If this trend persists, the Christian community in Aleppo, which dates back to the very earliest years after Christ’s death, will very soon cease to exist.

Frequently during the conflict, Aleppo has been completely surrounded by rebels and cut off from the outside world.

It was isolated for much of this winter. For the past few weeks, though, a relatively safe road has been reopened from the south into the city, thanks to recent military victories by the Syrian army. I entered the city with a government minder along this heavily protected road — and during my time in Aleppo I was eyewitness to a rapid and perhaps decisive turn in the Syrian civil war.

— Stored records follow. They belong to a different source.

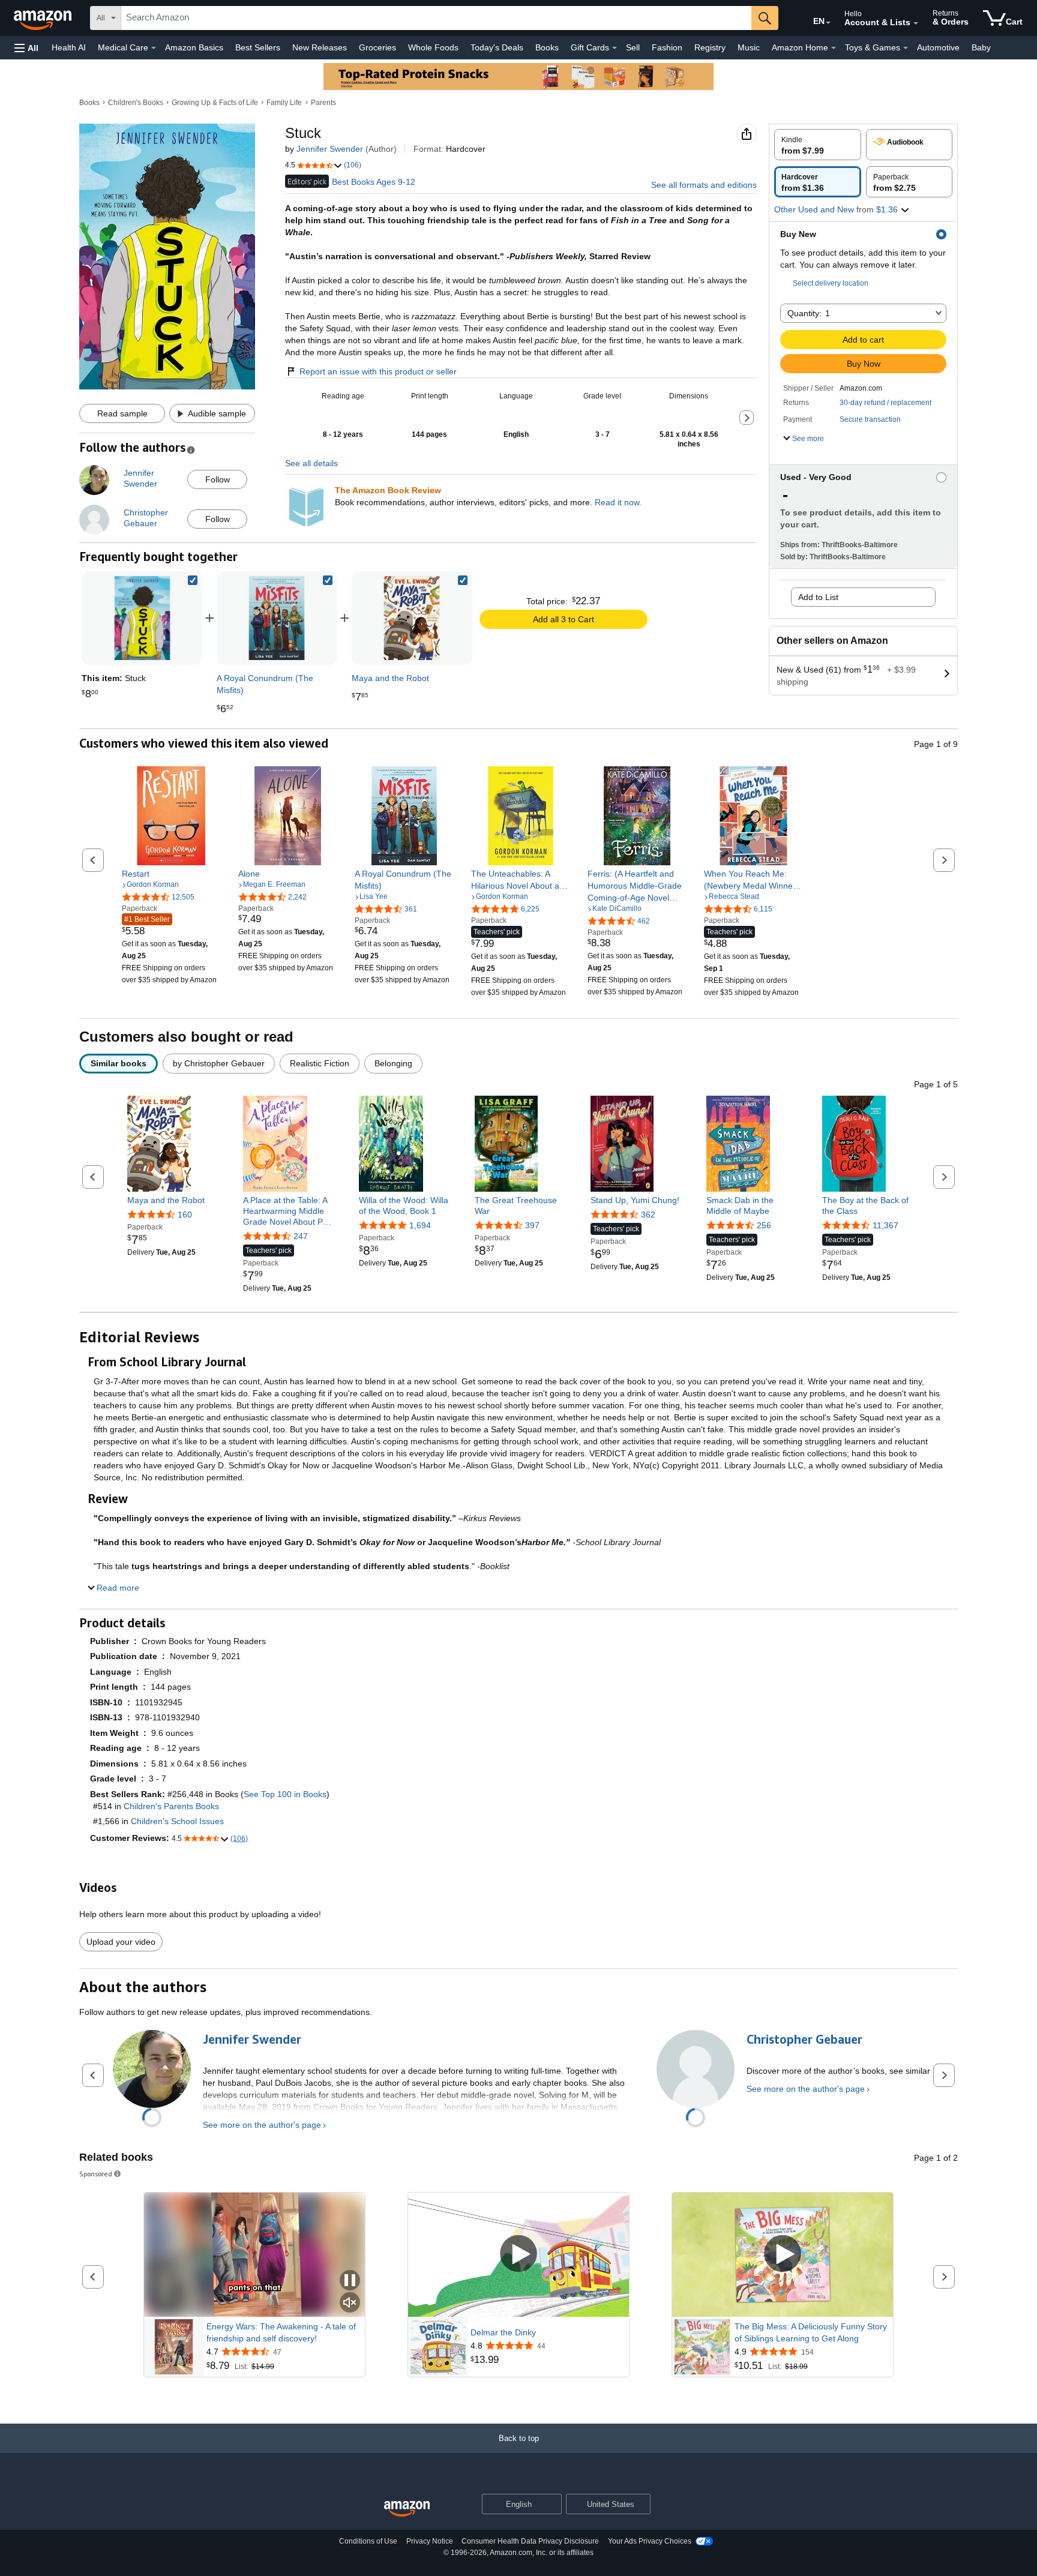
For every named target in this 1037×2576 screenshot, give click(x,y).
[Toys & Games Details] (905, 48)
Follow (217, 479)
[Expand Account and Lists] (915, 23)
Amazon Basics (194, 47)
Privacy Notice (429, 2541)
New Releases (319, 47)
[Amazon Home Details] (833, 48)
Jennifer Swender (329, 149)
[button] (26, 47)
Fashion (667, 47)
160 (185, 1214)
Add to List (818, 597)
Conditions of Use (368, 2541)
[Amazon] (44, 18)
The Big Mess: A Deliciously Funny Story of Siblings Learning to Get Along (811, 2332)
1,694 (420, 1225)
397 (532, 1225)
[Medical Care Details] (153, 48)
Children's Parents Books (171, 1806)
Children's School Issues (177, 1821)
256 (764, 1225)
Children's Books (135, 102)
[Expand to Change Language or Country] (828, 23)
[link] (277, 618)
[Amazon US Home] (407, 2509)
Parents (323, 102)
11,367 (885, 1225)
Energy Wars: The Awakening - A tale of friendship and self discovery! (281, 2332)
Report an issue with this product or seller (378, 371)
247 (300, 1236)
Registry (710, 47)
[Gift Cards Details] (614, 48)
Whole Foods (433, 47)
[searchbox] (436, 18)
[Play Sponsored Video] (518, 2255)
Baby (981, 47)
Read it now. (618, 502)
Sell (633, 47)
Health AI (69, 47)
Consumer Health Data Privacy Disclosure (530, 2541)
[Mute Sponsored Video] (350, 2303)
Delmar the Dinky (503, 2332)
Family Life (284, 102)
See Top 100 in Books (285, 1794)
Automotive (938, 47)
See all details (311, 463)
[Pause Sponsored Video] (350, 2281)
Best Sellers (257, 47)
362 (648, 1214)
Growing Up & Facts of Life (215, 102)
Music (749, 47)
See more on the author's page (262, 2125)
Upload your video (120, 1942)
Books (547, 47)
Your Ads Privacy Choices (649, 2541)
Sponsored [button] (95, 2174)
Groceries (377, 47)
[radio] (818, 145)
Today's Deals (496, 47)
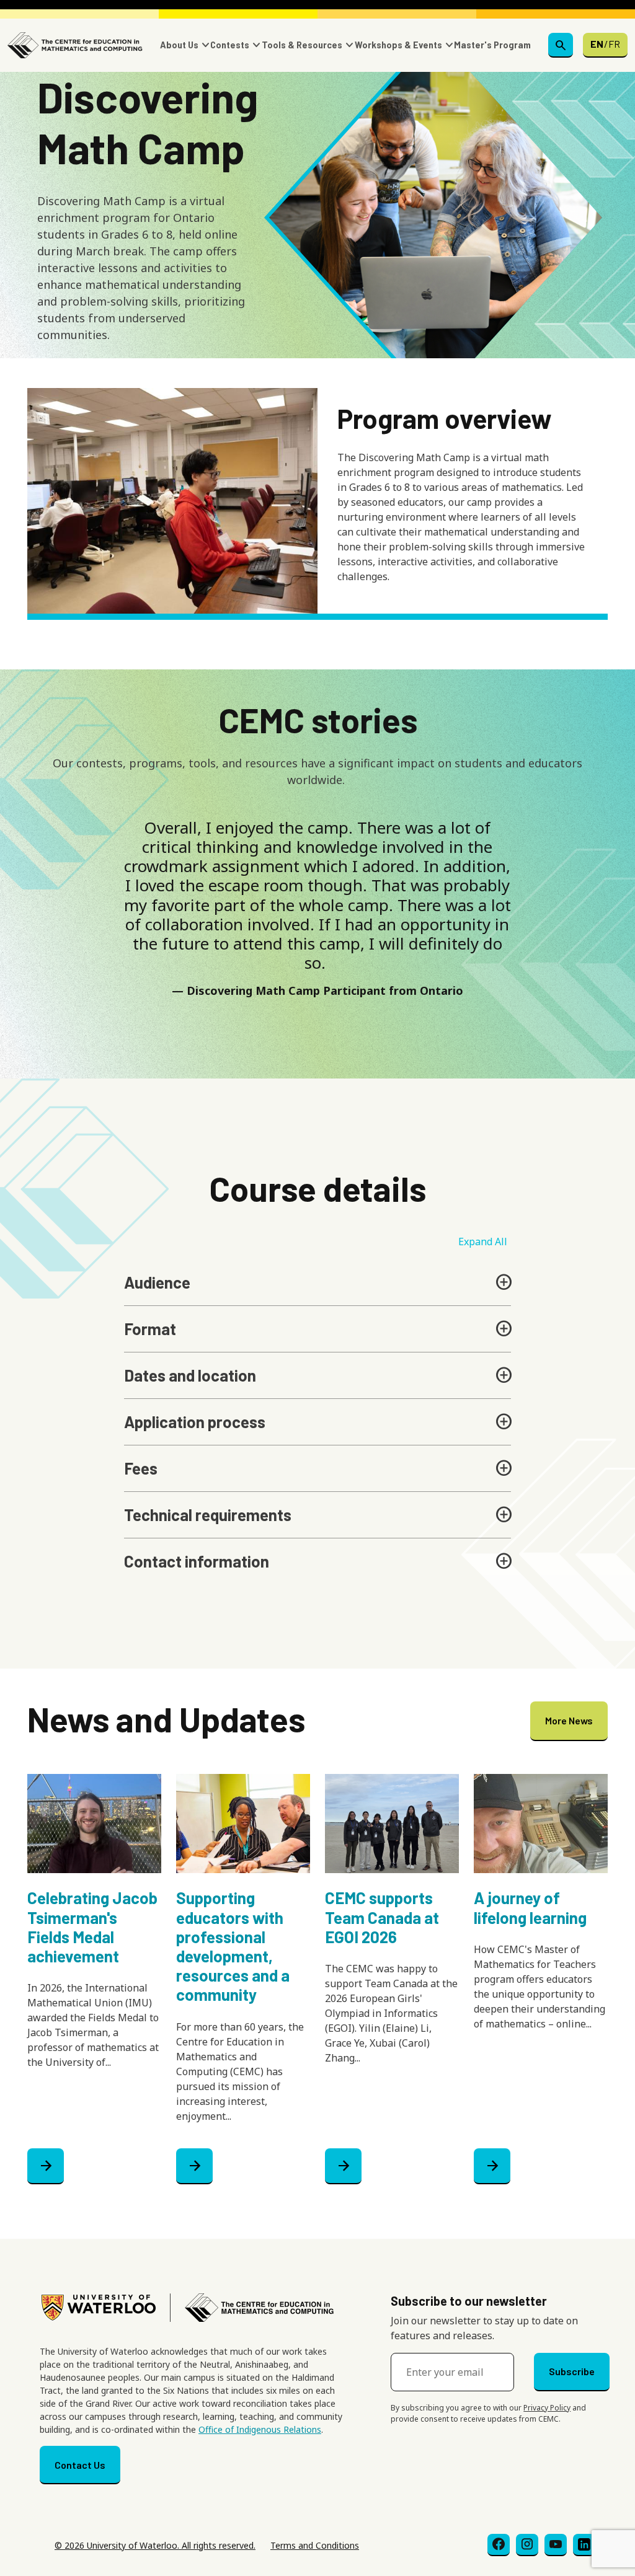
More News (569, 1720)
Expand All (482, 1241)
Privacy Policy (547, 2407)
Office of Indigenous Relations (259, 2429)
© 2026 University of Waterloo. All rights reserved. (155, 2545)
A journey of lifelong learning (530, 1907)
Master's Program (492, 45)
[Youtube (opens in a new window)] (555, 2545)
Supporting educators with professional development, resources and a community (233, 1946)
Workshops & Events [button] (398, 45)
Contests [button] (229, 45)
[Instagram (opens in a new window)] (527, 2545)
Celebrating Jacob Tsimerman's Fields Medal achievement (92, 1926)
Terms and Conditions (314, 2545)
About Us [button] (179, 45)
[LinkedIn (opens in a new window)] (584, 2545)
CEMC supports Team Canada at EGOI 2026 (382, 1917)
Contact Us (80, 2465)
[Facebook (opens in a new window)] (498, 2545)
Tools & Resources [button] (302, 45)
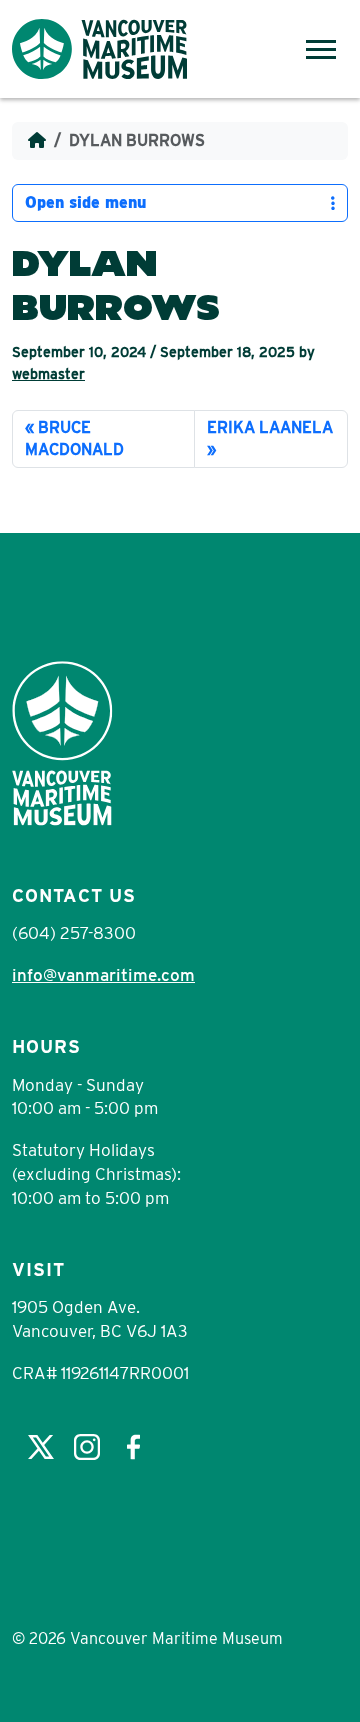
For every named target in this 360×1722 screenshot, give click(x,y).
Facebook (133, 1447)
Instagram (87, 1447)
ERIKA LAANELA (270, 427)
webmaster (48, 374)
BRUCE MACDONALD (74, 438)
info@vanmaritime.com (103, 975)
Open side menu (85, 202)
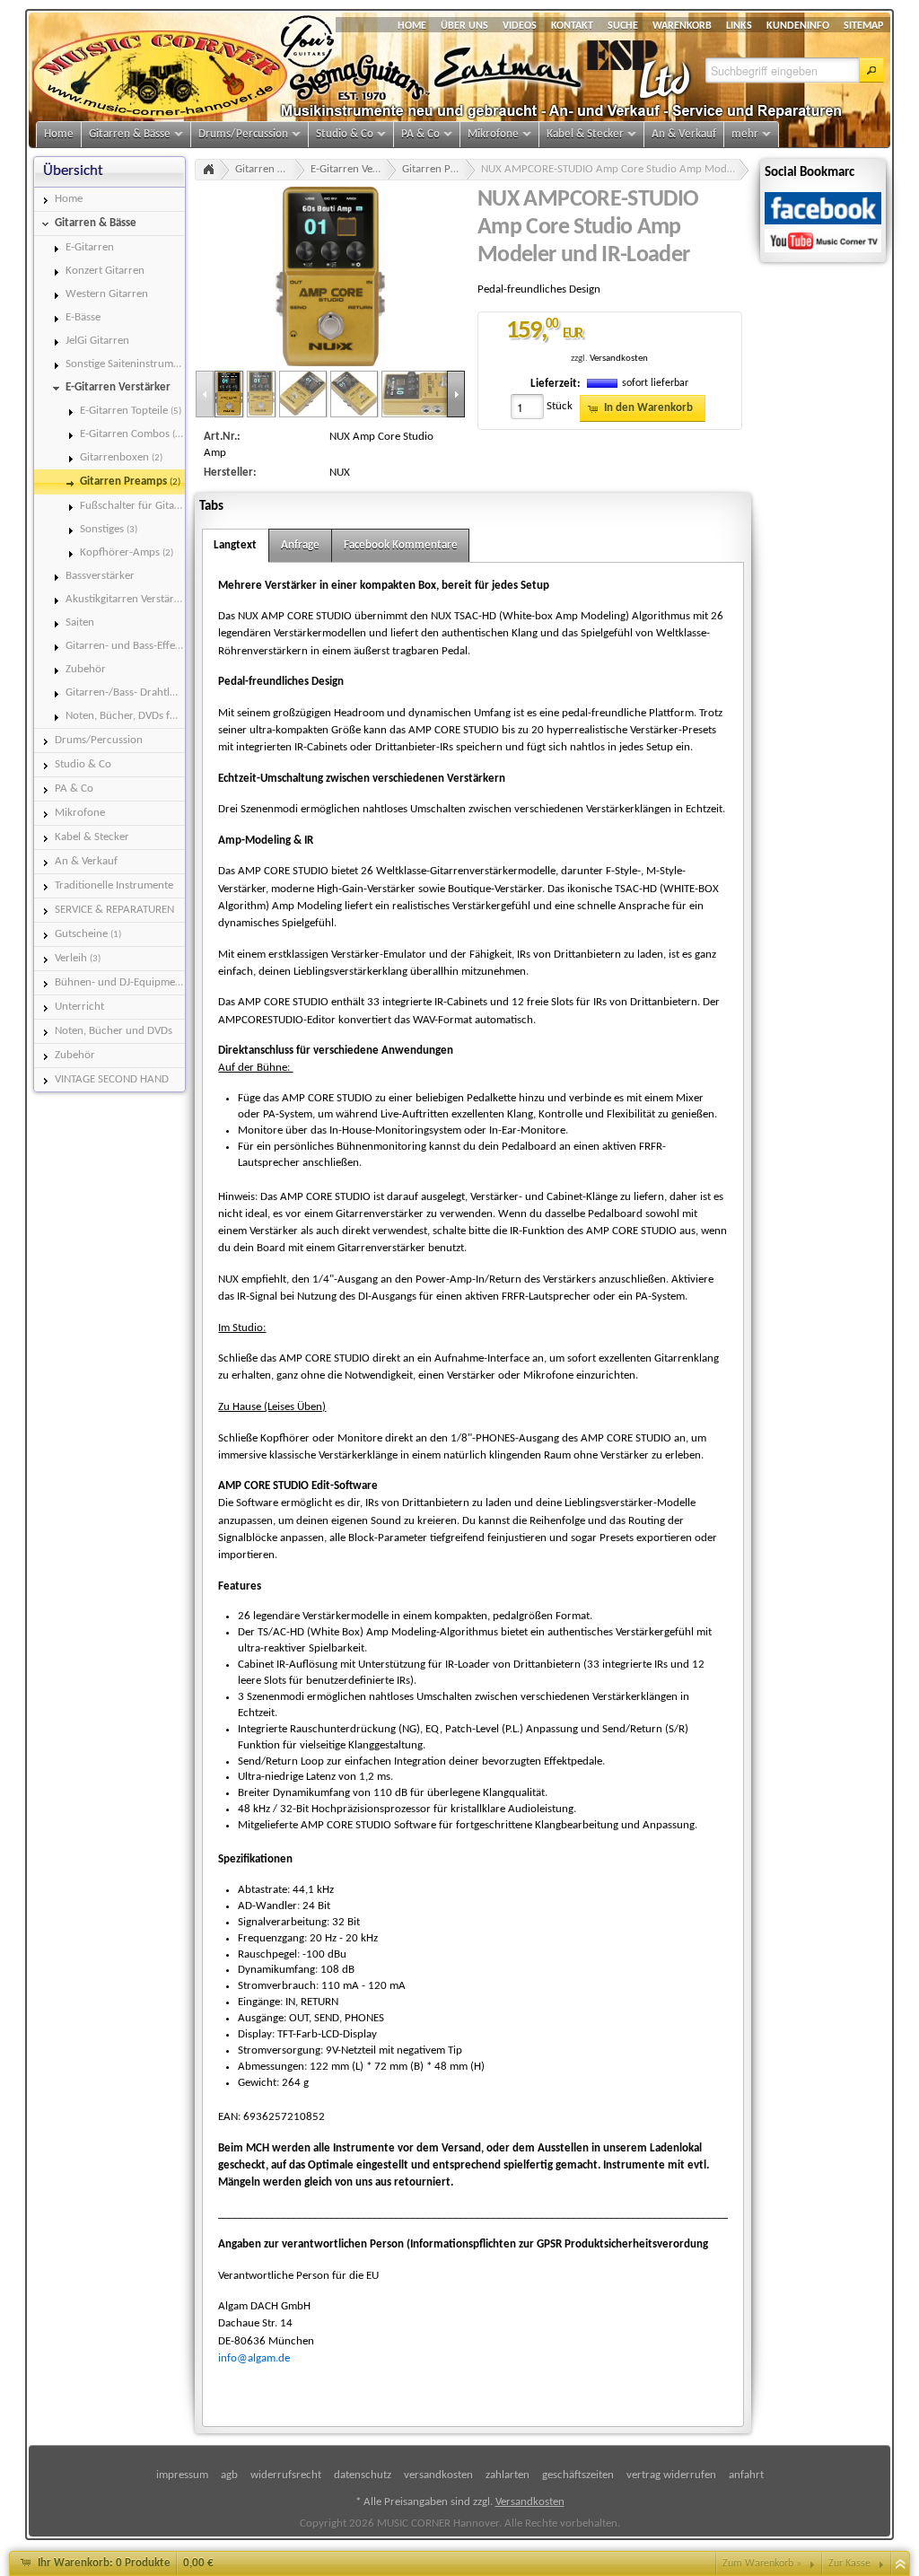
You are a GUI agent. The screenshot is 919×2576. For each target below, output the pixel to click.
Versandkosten (619, 359)
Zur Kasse (849, 2563)
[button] (871, 70)
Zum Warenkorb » (761, 2563)
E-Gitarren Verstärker (354, 169)
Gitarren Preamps (439, 169)
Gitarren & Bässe (270, 169)
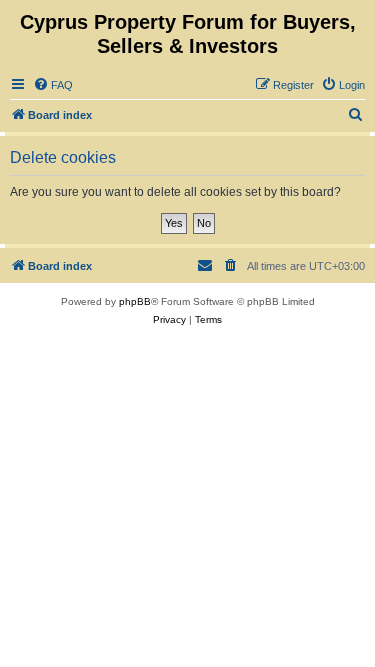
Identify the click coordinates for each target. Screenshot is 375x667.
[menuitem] (53, 85)
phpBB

It is a change that opens up the prospect of relief for Aleppans in the west of the city — and makes it much more likely that the ancient Christian community can survive.

But it also means fresh hazard for hundreds of thousands of Syrians caught up in the conflict between the Syrian army — backed by merciless Russian airpower — and the Islamist militias.

Now, the unlucky ones are held as human shields or trapped between the two warring and brutal armies, while the “lucky” ones flee with no more than the clothes they stand up in towards the Turkish border.

If they can gain access to Turkey, presumably many will seek a passage to Europe, to join the throngs of migrants who have already fled the conflict and are now in the European Union.

And, back in Syria, one of the most ancient civilisations in the world continues to be pitilessly destroyed.